The submental electromyography (EMG) is recorded in every polysomnographic recording and used for the identification of REM sleep in particular. We look at the EMG, but we hardly ever really quantify this variable. Interest in the behaviour of the EMG during sleep and age-related changes therein has increased in recent years, not least because of REM sleep behaviour disorder and REM sleep without muscle atonia. Ferri et al. (2012) have introduced a method to quantify the EMG and in the present issue apply this method to describe changes in the muscle atonia index across the lifespan (Ferri et al., 2011). In the same subjects, they also quantify EMG-identified movements or activations. This and other EMG approaches may also be useful to describe the effects of hypnotic and other drugs that may affect muscle atonia which, after all, is a key characteristic of an important part of sleep.

Insomnia and Punctuality

To some extent, insomnia is associated with personality characteristics such as ‘perfectionism’ and ‘neuroticism‘, but few studies have attempted to quantify these associations using behaviour-based measures. Spiegelhalder et al. (2011) used punctuality as an indicator of these characteristics. Punctuality was assessed by measuring the difference between the actual and scheduled arrival time of all patients coming to a sleep clinic in Germany. On average, patients arrived 1.7 min before the scheduled time. Punctuality was then compared between primary insomnia and other sleep disorders and was also correlated with polysomnographic (PSG) measures. The punctuality data provide some support for the notion that primary insomnia patients display behavioural signs of perfectionism and neuroticism. Thus, the insomnia patients arrived approximately 4 min earlier. Furthermore, in the full sample, including all patients independent of diagnosis, punctuality correlated with several PSG measures, indicating that those who were punctual had poorer sleep.
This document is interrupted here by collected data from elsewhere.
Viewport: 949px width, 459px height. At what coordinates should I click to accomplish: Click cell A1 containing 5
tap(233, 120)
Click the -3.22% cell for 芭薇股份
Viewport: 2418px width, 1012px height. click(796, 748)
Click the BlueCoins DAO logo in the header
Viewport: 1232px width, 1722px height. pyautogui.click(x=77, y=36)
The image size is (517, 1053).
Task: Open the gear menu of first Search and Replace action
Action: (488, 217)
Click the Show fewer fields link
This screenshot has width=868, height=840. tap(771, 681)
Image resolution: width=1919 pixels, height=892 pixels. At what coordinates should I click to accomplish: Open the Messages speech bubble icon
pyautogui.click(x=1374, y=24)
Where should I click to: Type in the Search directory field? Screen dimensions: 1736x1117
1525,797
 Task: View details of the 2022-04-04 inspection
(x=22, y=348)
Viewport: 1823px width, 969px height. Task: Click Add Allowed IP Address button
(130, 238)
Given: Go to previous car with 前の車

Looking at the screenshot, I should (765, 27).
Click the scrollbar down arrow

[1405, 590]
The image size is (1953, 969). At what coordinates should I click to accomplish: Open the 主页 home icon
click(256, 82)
In these analyses the effects of age, sex and other potential confounders were controlled for. One wonders how the results of similar assessments of punctuality may appear in other countries. Overall, these data demonstrate that simple behaviour-based assessments of personality traits may be predictors of individual differences in sleep.

Floppy Eyelid Syndrome and Sleep Apnoea, Bruxism and Serotonin and Nocturnal Epilepsy

Other papers in this issue provide evidence for an association between floppy eyelid syndrome and sleep apnoea (Chambe et al., 2011), the association between bruxism and a polymorphism in the 5HT2A receptor in a Japanese population (Abe et al., 2012) and a demonstration of a de-novo mutation in a neuronal nicotinic acetylcholine receptor gene in a sporadic patient with nocturnal frontal lobe epilepsy (Sansoni et al., 2011). Progress in the study of the aetiology of sleep disorders goes hand-in-hand with the routine application of genetic screening tools, as well as the availability of large databases.